Your task:
Write out the data exactly from its first line onward, ending with the line in which "Task: Open the Tools tab" appears.

Excerpted data:
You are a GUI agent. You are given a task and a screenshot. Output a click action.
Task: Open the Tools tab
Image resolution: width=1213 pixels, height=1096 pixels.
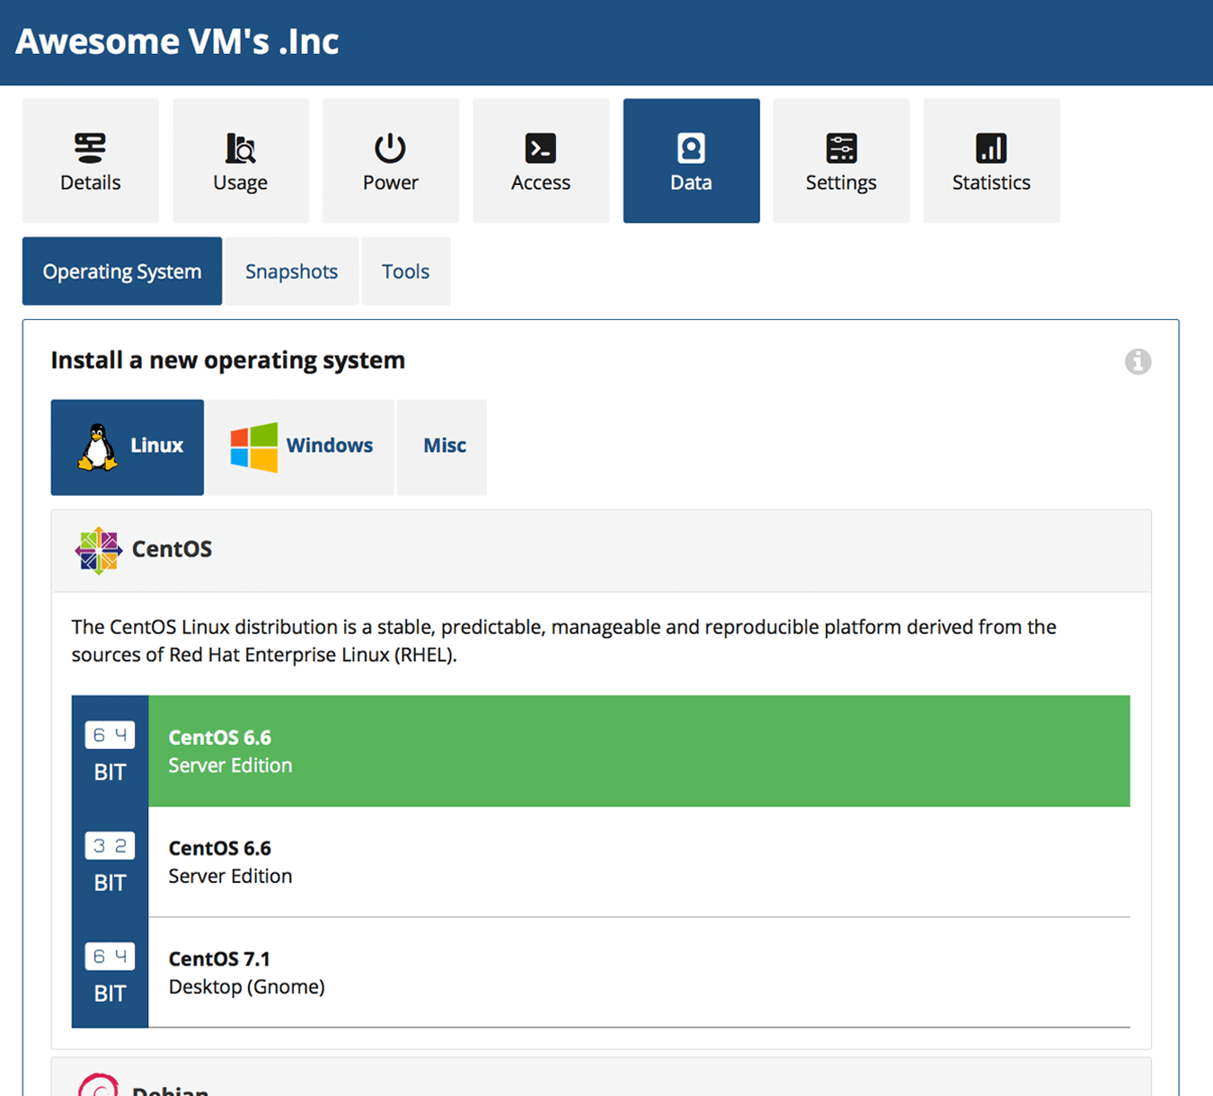tap(405, 270)
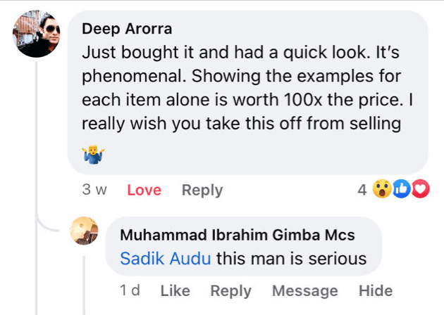Viewport: 444px width, 315px height.
Task: Open Muhammad Ibrahim Gimba Mcs profile name
Action: click(x=238, y=234)
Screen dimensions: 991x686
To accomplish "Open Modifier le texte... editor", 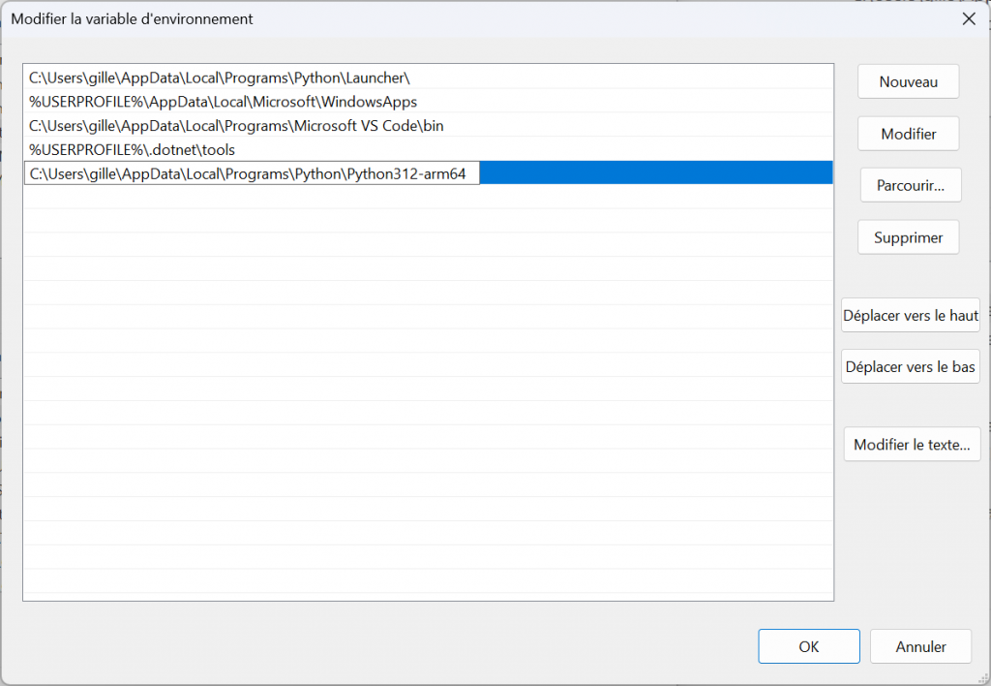I will click(912, 445).
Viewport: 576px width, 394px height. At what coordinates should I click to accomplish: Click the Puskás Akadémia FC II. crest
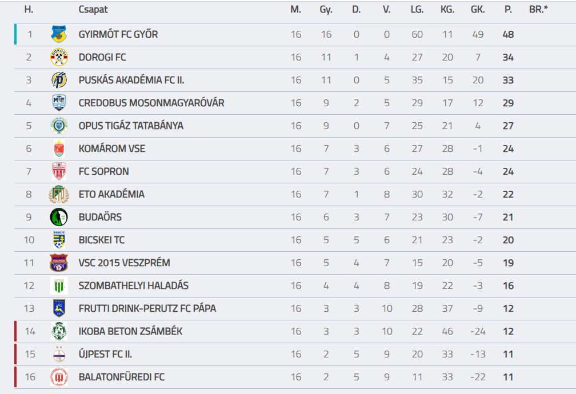point(59,80)
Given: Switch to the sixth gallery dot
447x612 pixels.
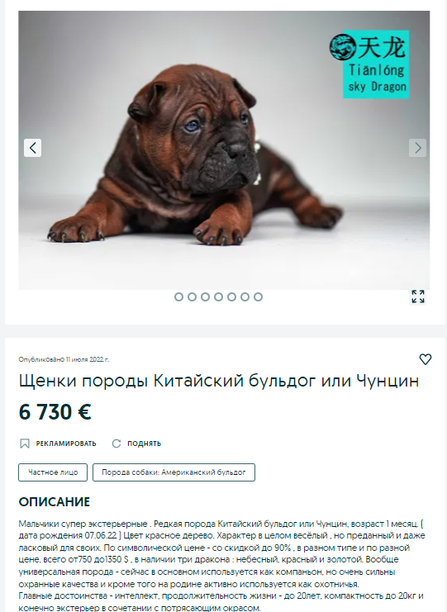Looking at the screenshot, I should pyautogui.click(x=245, y=297).
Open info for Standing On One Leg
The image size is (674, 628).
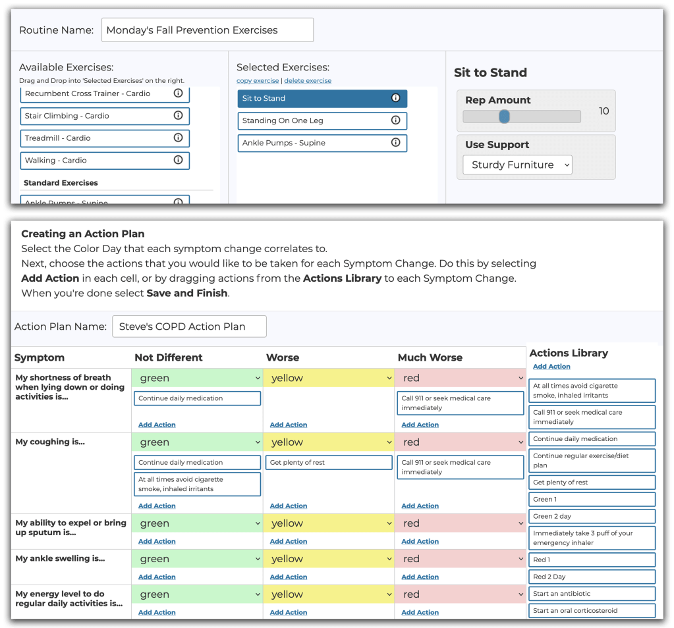tap(395, 120)
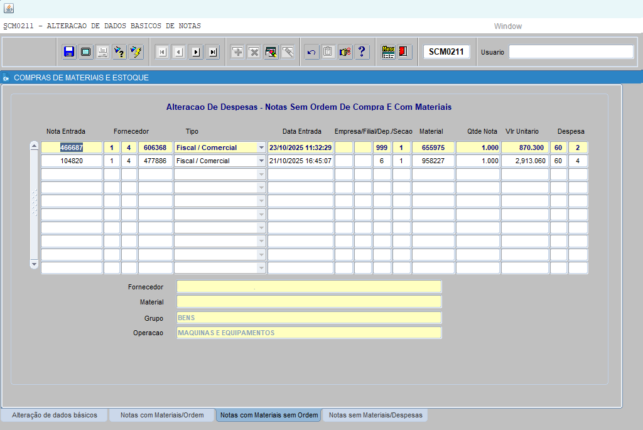Click the Fornecedor description field
Image resolution: width=643 pixels, height=430 pixels.
tap(309, 287)
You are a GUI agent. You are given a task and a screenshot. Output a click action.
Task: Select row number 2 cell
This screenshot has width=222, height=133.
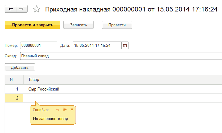pos(14,98)
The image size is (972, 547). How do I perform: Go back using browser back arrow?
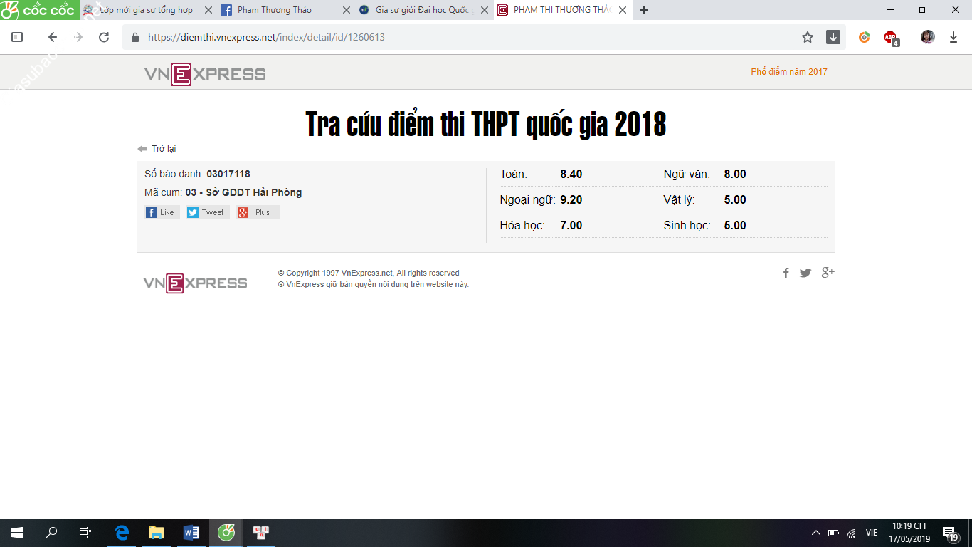[52, 37]
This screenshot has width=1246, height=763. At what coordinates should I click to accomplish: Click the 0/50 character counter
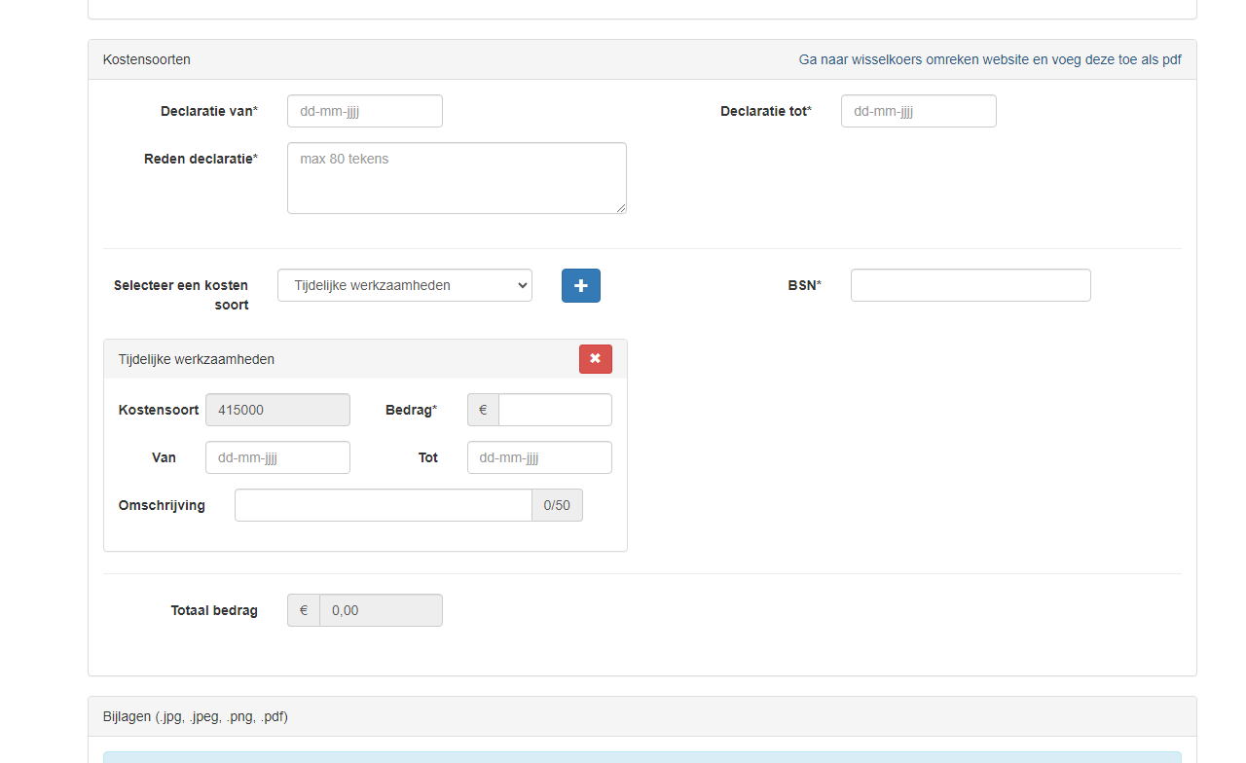(557, 505)
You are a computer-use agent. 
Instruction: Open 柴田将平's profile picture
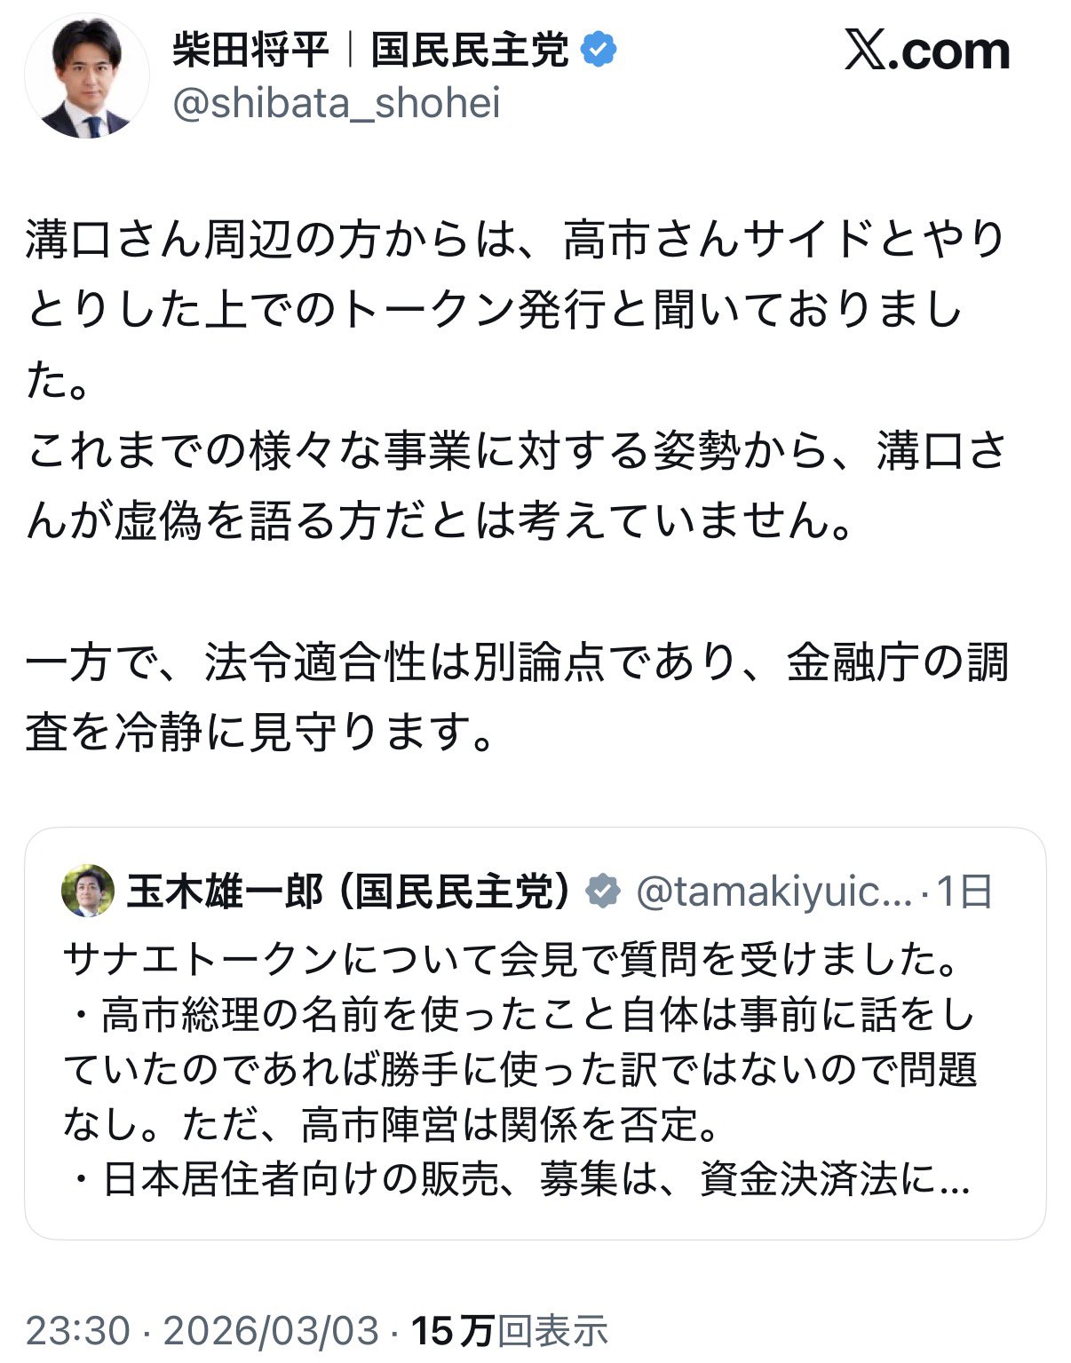(x=86, y=76)

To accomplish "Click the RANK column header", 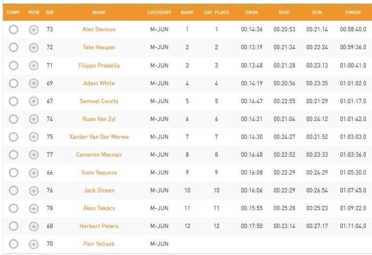I will [187, 12].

Task solution:
You are a GUI agent. You are given a task and a screenshot. Output a click action.
Task: Open the Tools tab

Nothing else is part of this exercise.